CEBIT 2018: IT security experts from Saarbrücken uncover how apps really behave

According to statistics database Statista, some 3.76 million apps could be downloaded this month from the Google Play Store alone. Not all of them function as they should – and not all of them deliver what they promise. In 2017, Google deleted more than 700,000 apps for breaching guidelines. In response, researchers from the CISPA Helmholtz Centre (i.G.), have developed software that allows the real behaviour of apps to be monitored as they are running. The latest version of their program, named ARTist, will be introduced at the CEBIT computer expo, held from 11 to 15 June in hall 27, stand F68.

Despite myriad security measures in app stores, malicious apps are repeatedly finding their way onto the smartphones of naïve users. The appearance of ads for pornography in children’s games in January is a recent example.

“Malware often works in the same manner. As soon as such software is opened on a smartphone it secretly contacts a computer via the internet and downloads malicious program code to the phone. In this case it was advertising, but it could also have been a subscription trap”, explains Oliver Schranz, who is researching better protective measures for Android apps at the Saarland Informatics Campus of the CISPAHelmholtz Centre.

Together with his colleagues Sven Bugiel, Philipp von Styp-Rekowsky, Sebastian Weisgerber and Professor Michael Backes, Schranz has accordingly developed the “Android Runtime Instrumentation and Security Toolkit”, or ARTist for short.

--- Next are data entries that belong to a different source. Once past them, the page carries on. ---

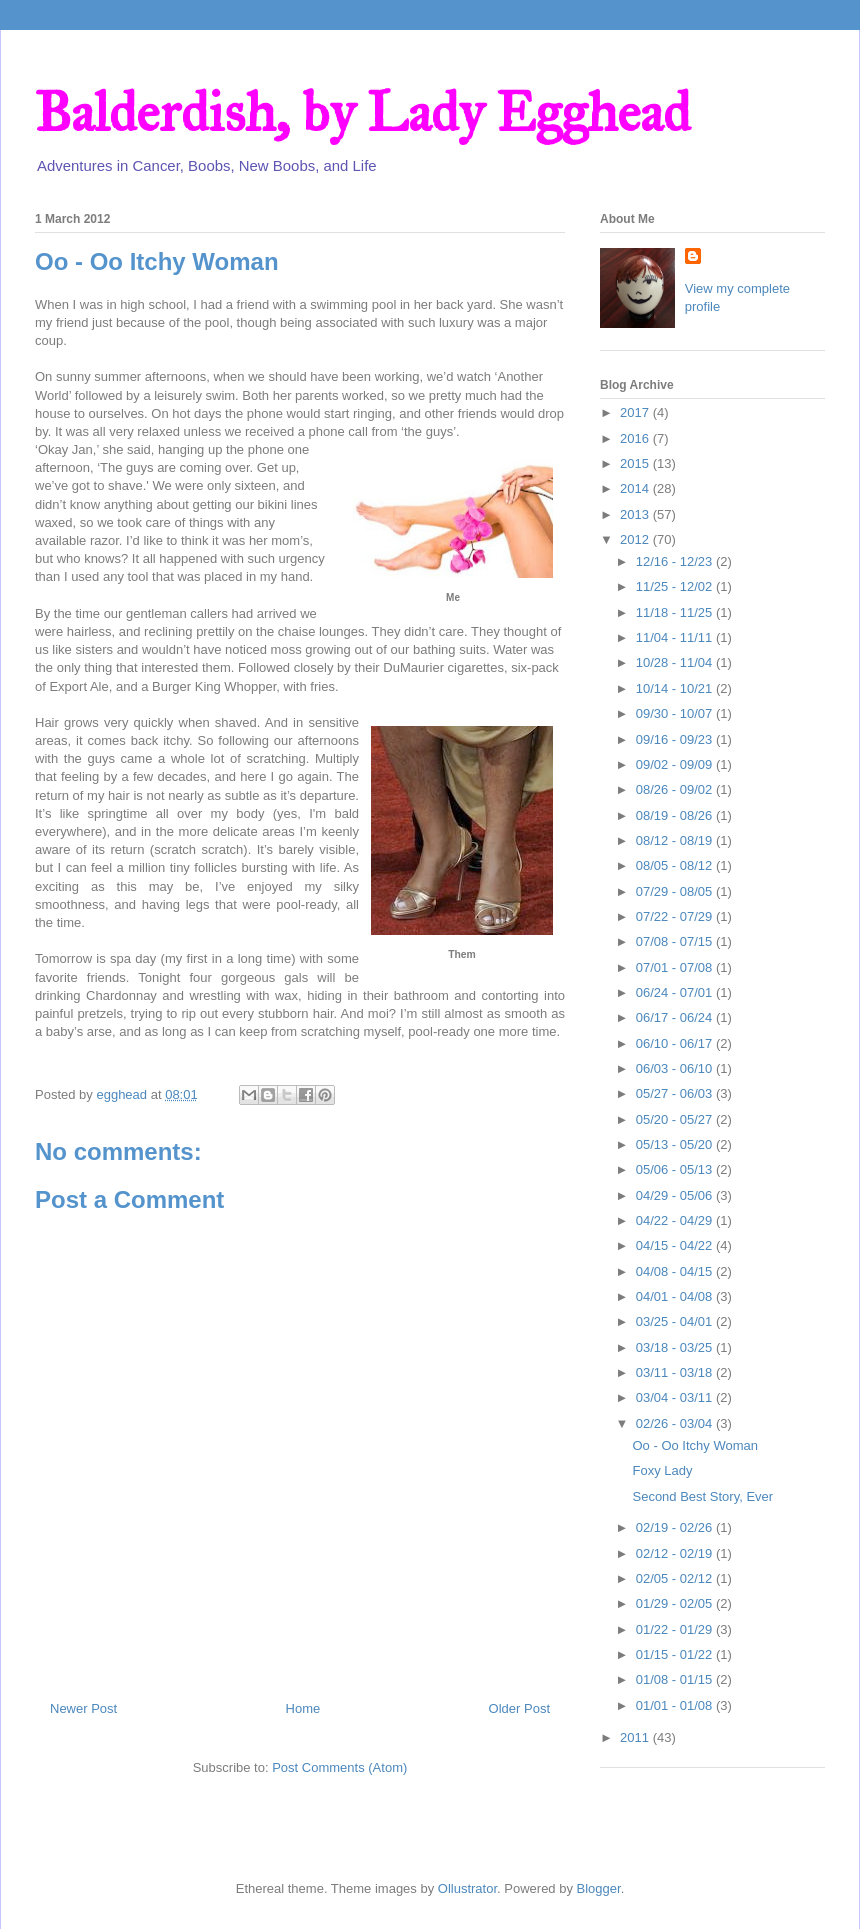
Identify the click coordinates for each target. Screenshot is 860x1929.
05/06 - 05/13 (676, 1169)
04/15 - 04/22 (676, 1245)
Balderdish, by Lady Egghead (362, 112)
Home (303, 1708)
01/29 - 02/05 (676, 1603)
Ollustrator (467, 1888)
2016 (636, 438)
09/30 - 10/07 (676, 713)
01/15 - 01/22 (676, 1654)
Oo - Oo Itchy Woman (694, 1445)
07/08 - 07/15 (676, 941)
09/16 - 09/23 (676, 739)
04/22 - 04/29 (676, 1220)
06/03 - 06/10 (676, 1068)
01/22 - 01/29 (676, 1629)
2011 (636, 1737)
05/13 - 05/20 (676, 1144)
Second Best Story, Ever (702, 1496)
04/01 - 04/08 (676, 1296)
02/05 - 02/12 (676, 1578)
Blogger (599, 1888)
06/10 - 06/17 (676, 1043)
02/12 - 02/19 (676, 1553)
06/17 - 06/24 (676, 1017)
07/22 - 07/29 (676, 916)
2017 (636, 412)
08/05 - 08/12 (676, 865)
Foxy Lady (662, 1470)
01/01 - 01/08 (676, 1705)
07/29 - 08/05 (676, 891)
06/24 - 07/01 (676, 992)
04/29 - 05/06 (676, 1195)
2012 (636, 539)
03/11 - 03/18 (676, 1372)
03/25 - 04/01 (676, 1321)
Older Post (519, 1708)
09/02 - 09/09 (676, 764)
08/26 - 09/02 (676, 789)
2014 (636, 488)
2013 (636, 514)
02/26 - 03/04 (676, 1423)
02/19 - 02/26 (676, 1527)
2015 (636, 463)
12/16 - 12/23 (676, 561)
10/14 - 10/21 (676, 688)
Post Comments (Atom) (339, 1767)
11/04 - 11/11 (676, 637)
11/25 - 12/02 (676, 586)
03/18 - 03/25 (676, 1347)
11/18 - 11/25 (676, 612)
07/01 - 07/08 (676, 967)
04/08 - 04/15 (676, 1271)
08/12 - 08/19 (676, 840)
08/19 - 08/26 (676, 815)
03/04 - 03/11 (676, 1397)
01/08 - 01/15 (676, 1679)
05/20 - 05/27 (676, 1119)
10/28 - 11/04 (676, 662)
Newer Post (83, 1708)
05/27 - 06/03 (676, 1093)
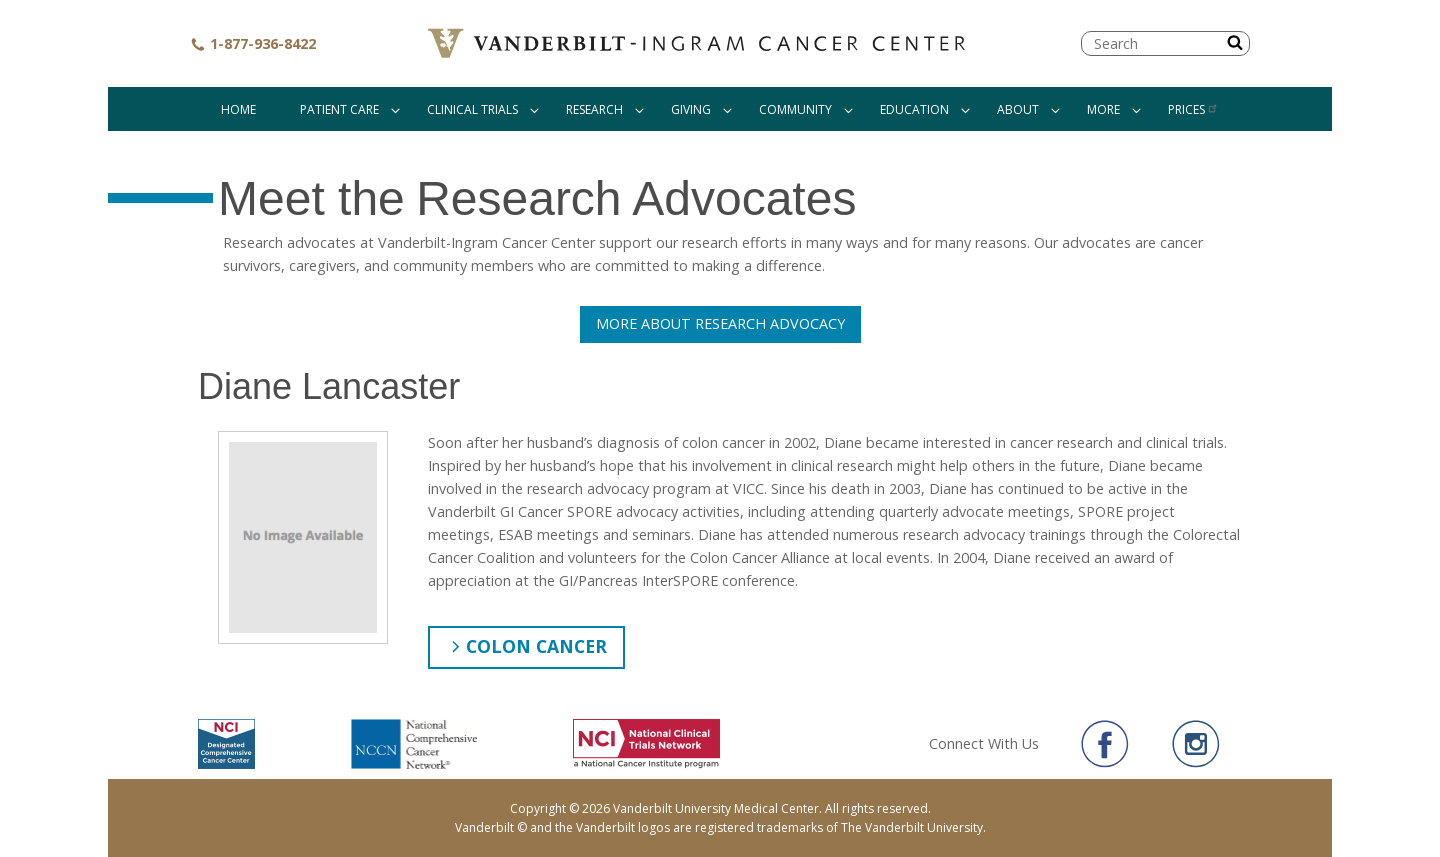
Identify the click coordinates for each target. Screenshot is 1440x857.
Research (594, 109)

The software allows the instructions that selected apps execute in the runtime environment of Google’s Android mobile operating system to be monitored live. Both IT security researchers and commercial software developers can use the software to check whether the app really does what is expected of it. Comparable toolkits are only capable of checking methods, so this software from the IT experts in Saarbrücken is a much better “watchdog”. “We can see what the app is doing at all times and keep an eye on when and what data is sent out”, says Schranz.

The scientists have also gone to great lengths in terms of ease of use. ARTist is available as an app, allowing the apps to be monitored to be selected by touch. The time and effort required for analysis are therefore kept to a minimum. At CEBIT the researchers will demonstrate ARTist’s full functionality by analysing real-world apps, including the US online platform Uber.

A new ARTist function is also under development. In future, users will be able to use the software to prevent presumably suspect instructions from being executed. This could also include reducing the opening of embarrassing advertising.